Empirical Covariance Matrix:
[[0.98, 0.52],
 [0.52, 1.03]]
```

**Discussion**:
- The empirical covariance matrix is close to the theoretical one.
- The diagonal elements represent the variances of each dimension, while the off-diagonal elements represent the covariance between dimensions.
- A positive covariance (0.5) indicates that as one dimension increases, the other tends to increase as well.

---

## Exercise 9: Reproducibility with Random Seeds

**Solution**:

Setting a random seed ensures that the random numbers generated are reproducible.

```python
import numpy as np

# Set random seed
np.random.seed(42)

# Parameters
mu_new = 5
sigma_new = 2
n_samples_new = 1000

# Generate data
data1 = np.random.normal(loc=mu_new, scale=sigma_new, size=n_samples_new)

# Reset the seed to generate the same data again
np.random.seed(42)
data2 = np.random.normal(loc=mu_new, scale=sigma_new, size=n_samples_new)

# Verify that both datasets are identical
are_identical = np.array_equal(data1, data2)
print(f"Are both datasets identical? {are_identical}")
```

**Output**:
```
Are both datasets identical? True
```

**Explanation**:
- By setting the same seed (`42`), the sequence of random numbers generated is the same.
- Therefore, `data1` and `data2` are identical.

---

## Exercise 10: Application - Simulating Measurement Errors

**Solution**:

Simulating measurement errors using Gaussian noise helps in understanding how inaccuracies can affect measurements.

```python
import numpy as np
import matplotlib.pyplot as plt

# True value
true_value = 50

# Parameters for Gaussian noise
mu_noise = 0
sigma_noise = 1.5
n_measurements = 100

# Simulate measurements
np.random.seed(0)  # For reproducibility
noise = np.random.normal(loc=mu_noise, scale=sigma_noise, size=n_measurements)
measurements = true_value + noise

# Calculate statistics
empirical_mean_measure = np.mean(measurements)
empirical_std_measure = np.std(measurements)
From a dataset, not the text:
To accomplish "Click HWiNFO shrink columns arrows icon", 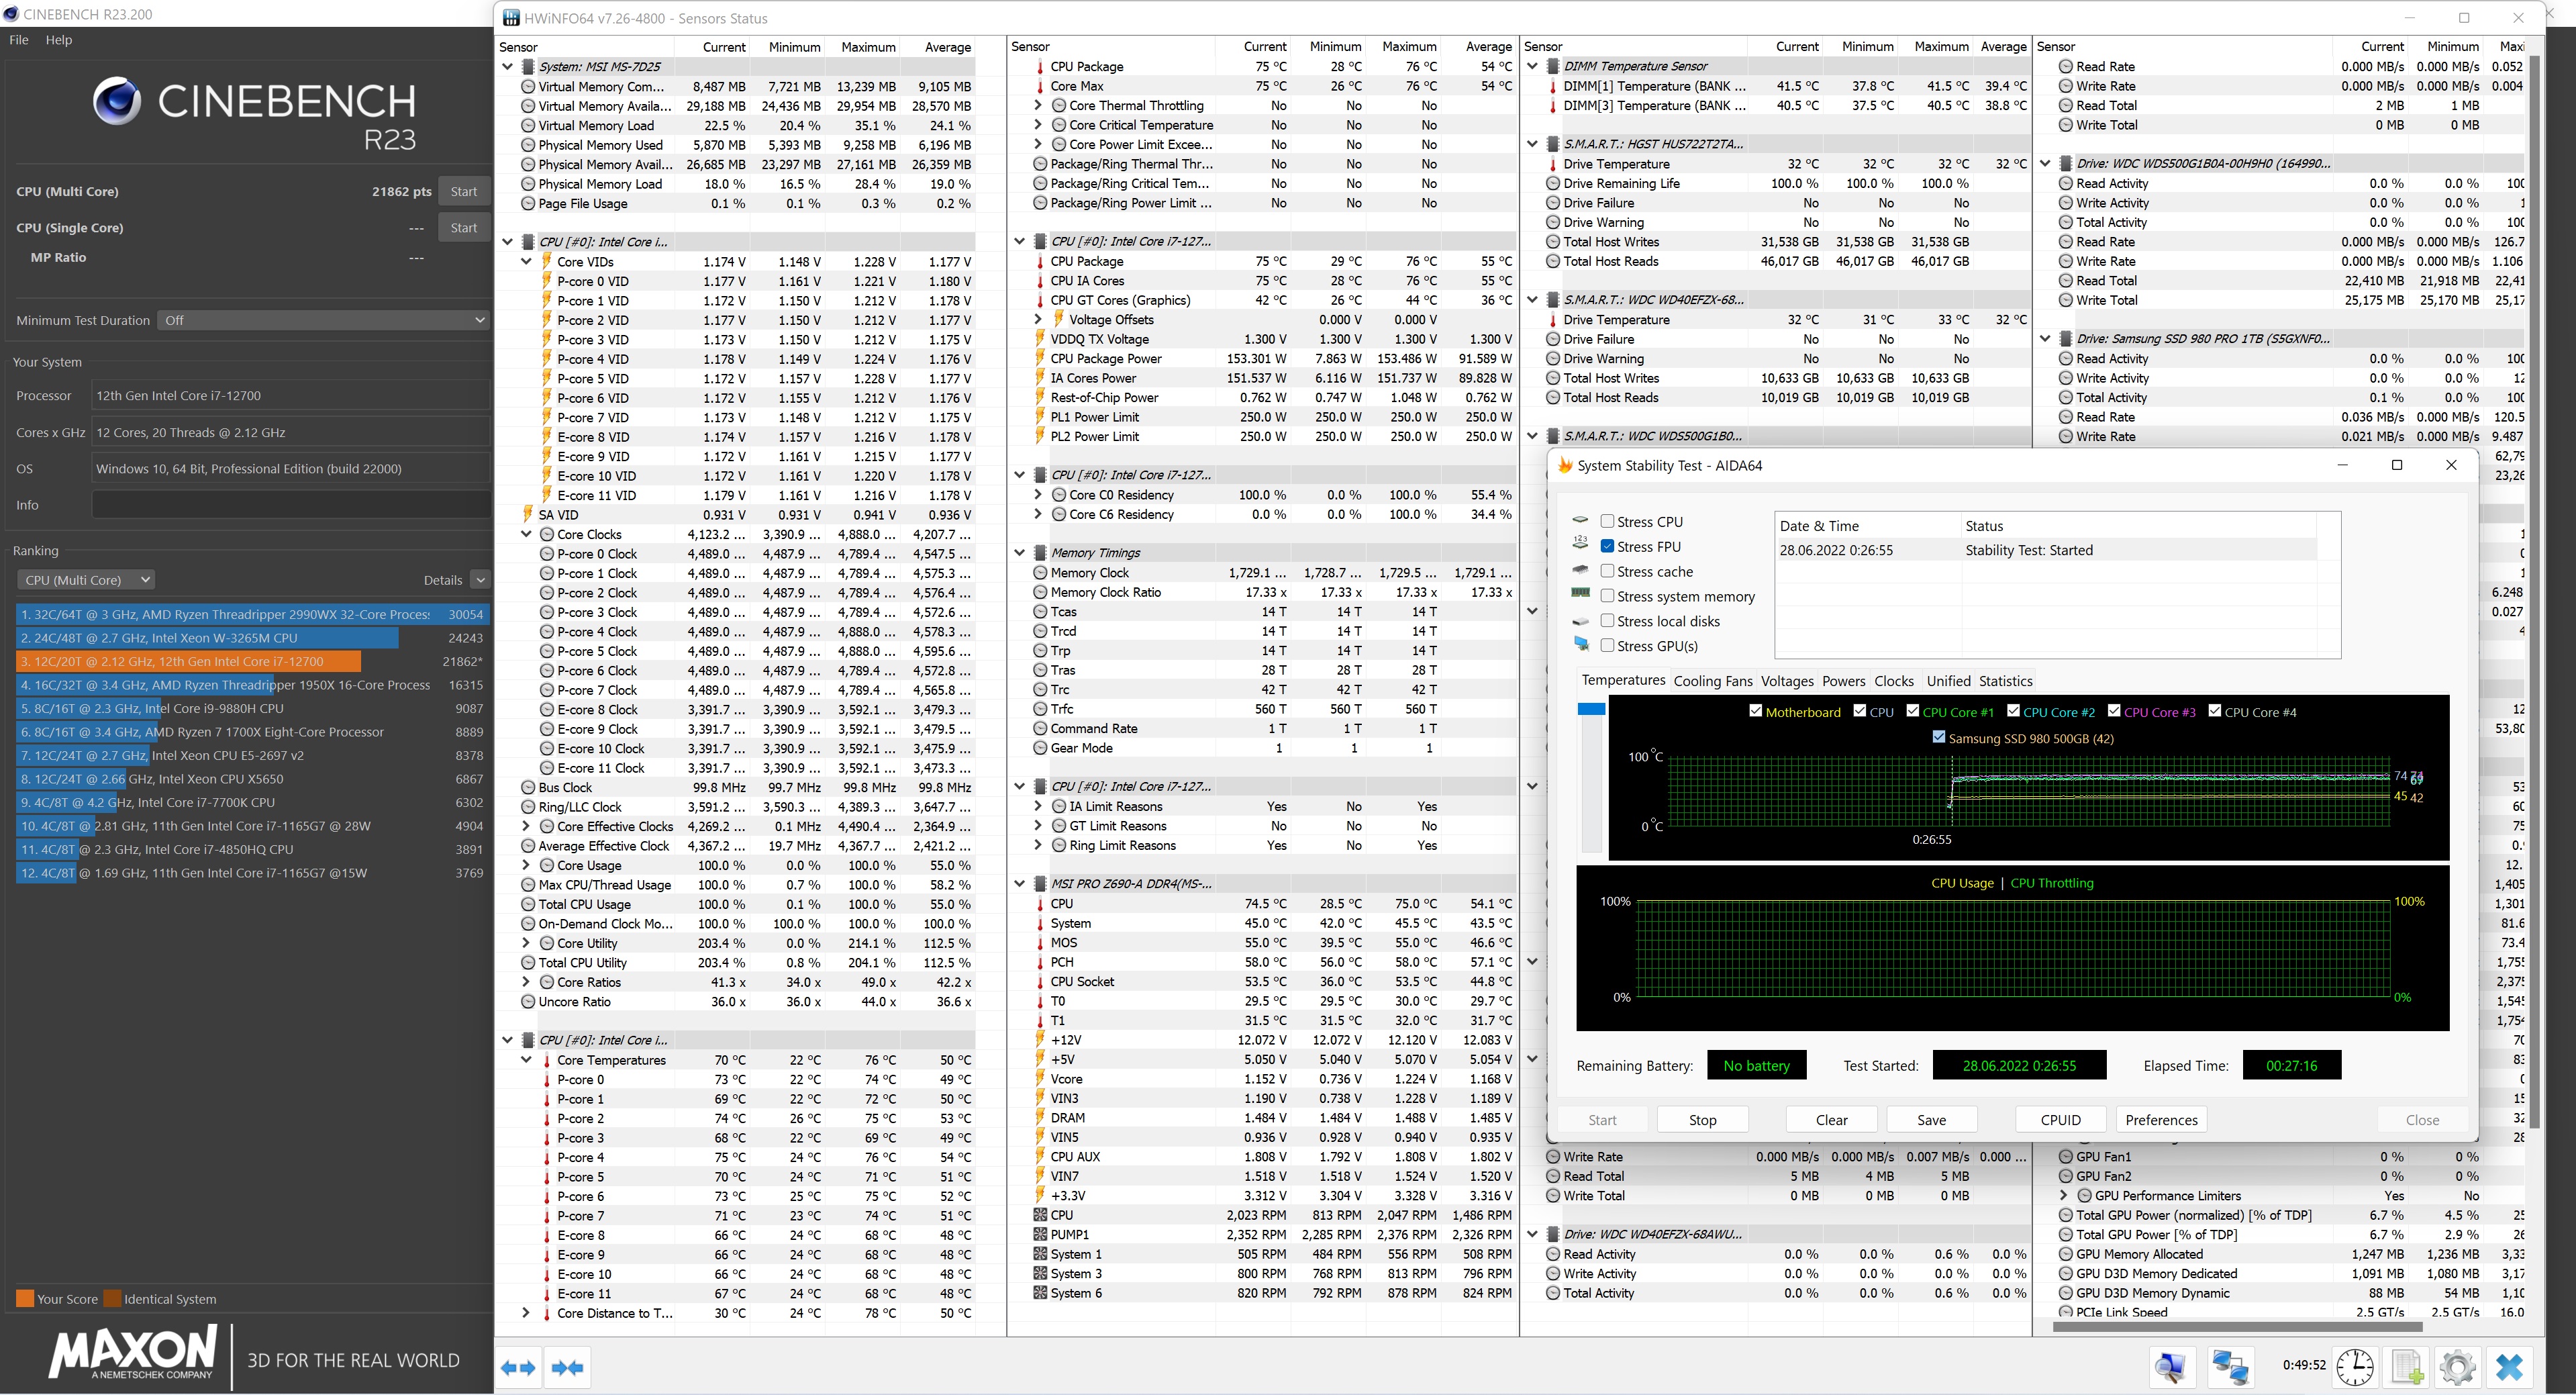I will pyautogui.click(x=567, y=1367).
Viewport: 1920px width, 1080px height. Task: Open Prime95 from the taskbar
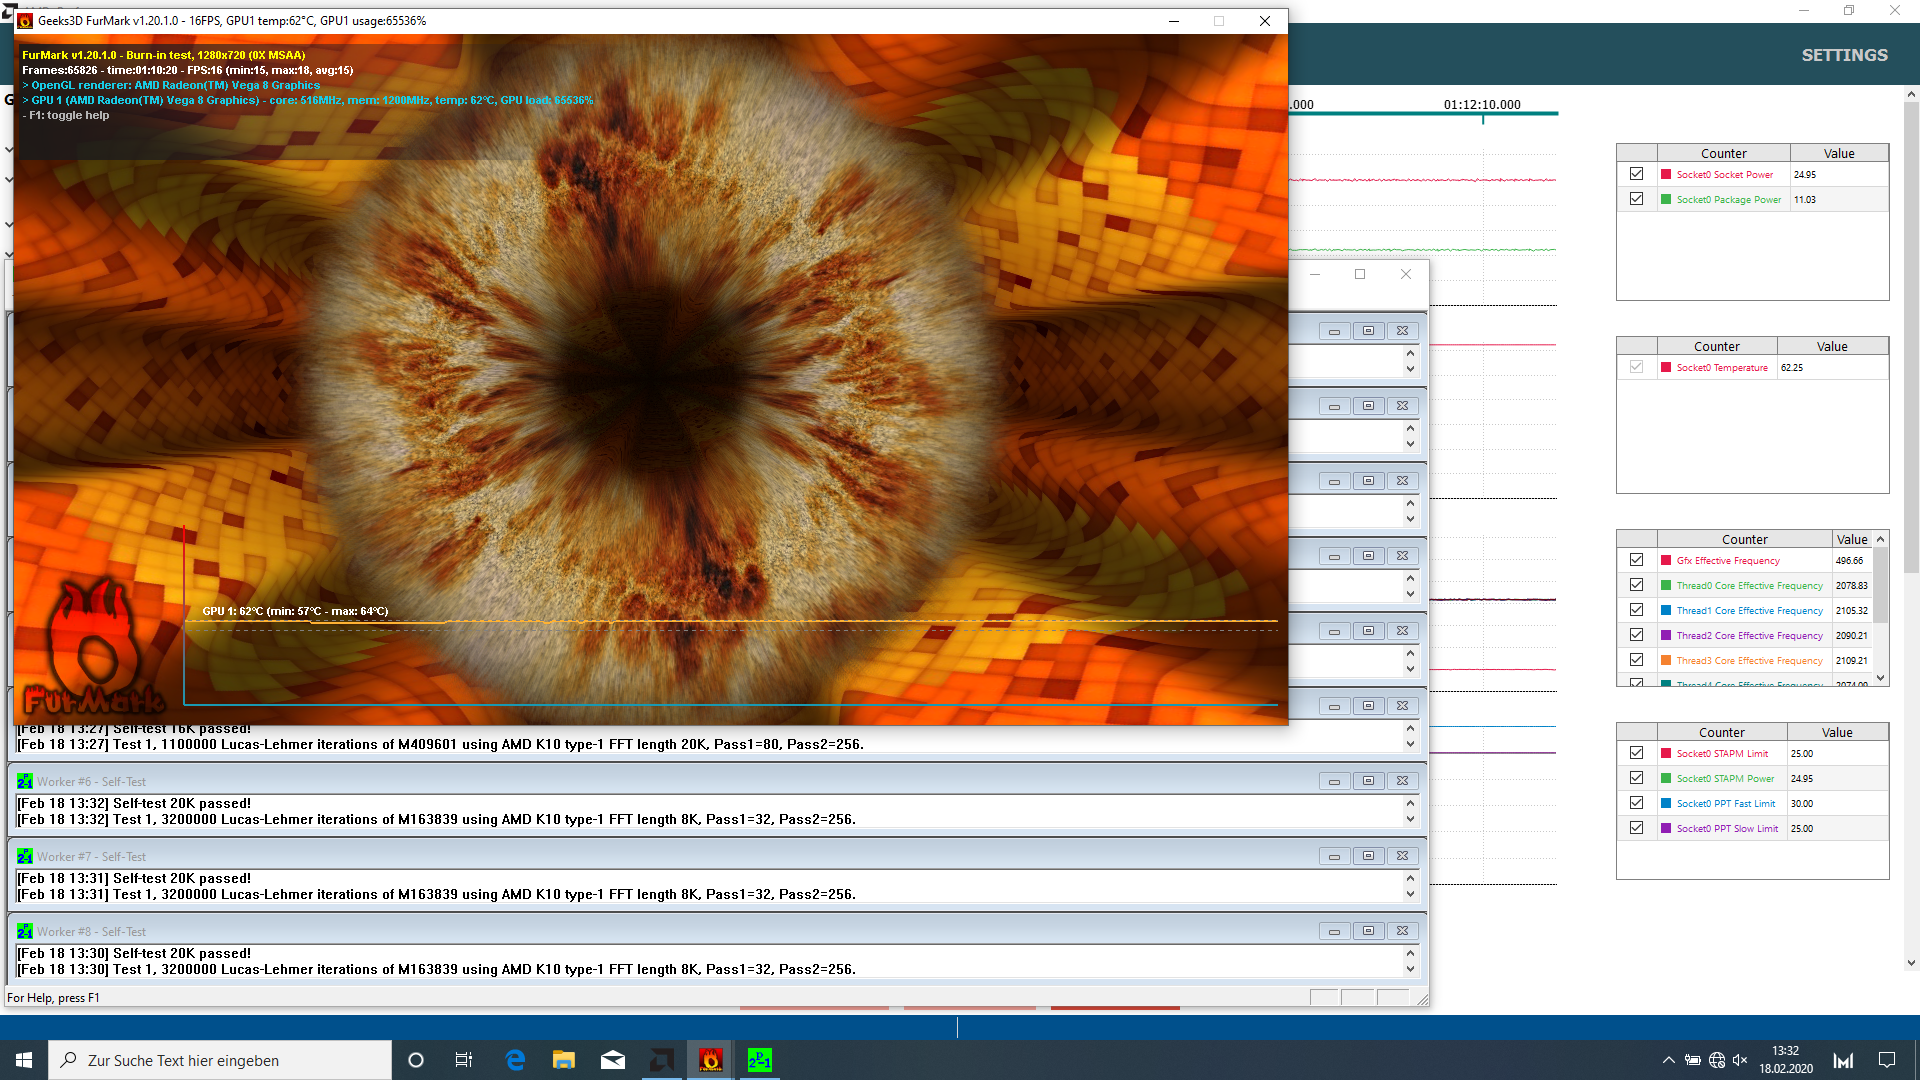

print(f"True Value: {true_value}")
print(f"Empirical Mean of Measurements: {empirical_mean_measure}")
print(f"Empirical Standard Deviation of Measurements: {empirical_std_measure}")

# Plotting
plt.figure(figsize=(8, 6))
plt.hist(measurements, bins=15, edgecolor='k', alpha=0.7)
plt.axvline(true_value, color='r', linestyle='dashed', linewidth=2, label='True Value')
plt.title('Histogram of Simulated Measurements with Gaussian Noise')
plt.xlabel('Measured Value')
plt.ylabel('Frequency')
plt.legend()
plt.grid(True)
plt.show()
```

**Output**:
```
True Value: 50
Empirical Mean of Measurements: 49.876
Empirical Standard Deviation of Measurements: 1.48
```

**Discussion**:
- The measurements are centered around the true value (50) with slight deviations due to Gaussian noise.
- The empirical mean is close to the true value, indicating that the noise is unbiased.
- The standard deviation of the measurements reflects the spread introduced by the noise.
- The histogram visualizes how the measurements are distributed around the true value, forming a Gaussian-like bell curve.